● **Stated goal**
Rewrite the data between the lines holding "Task: Select the ASTON VILLA club cell" and "Action: click(x=74, y=207)", inclusive, with "club" replaced by "team" and nothing else changed. Leave the pictures out of your answer.

● **Supplied material**
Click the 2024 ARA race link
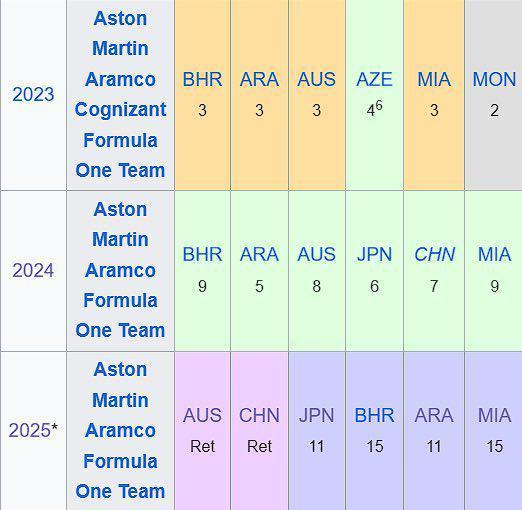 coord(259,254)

---

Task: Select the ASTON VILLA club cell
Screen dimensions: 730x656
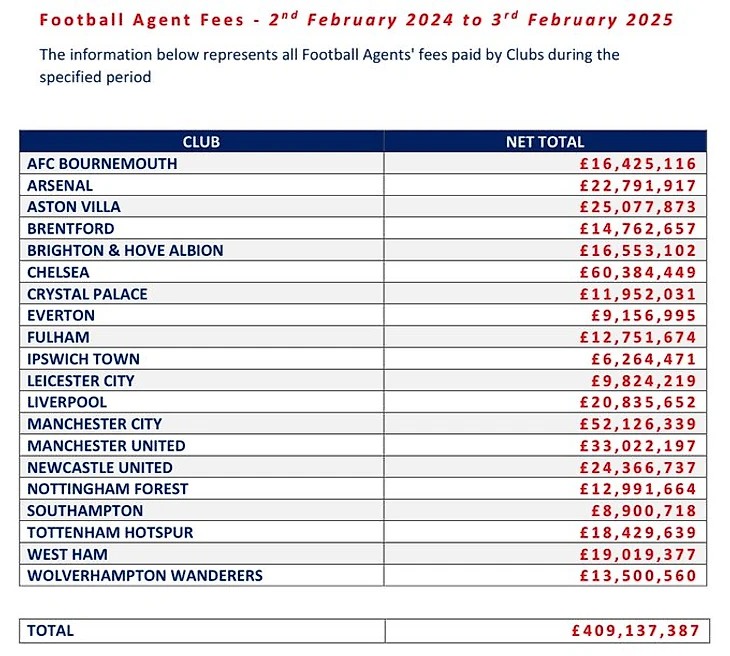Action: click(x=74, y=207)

● **Answer for the task**
Task: Select the ASTON VILLA team cell
Screen dimensions: 730x656
Action: click(x=74, y=207)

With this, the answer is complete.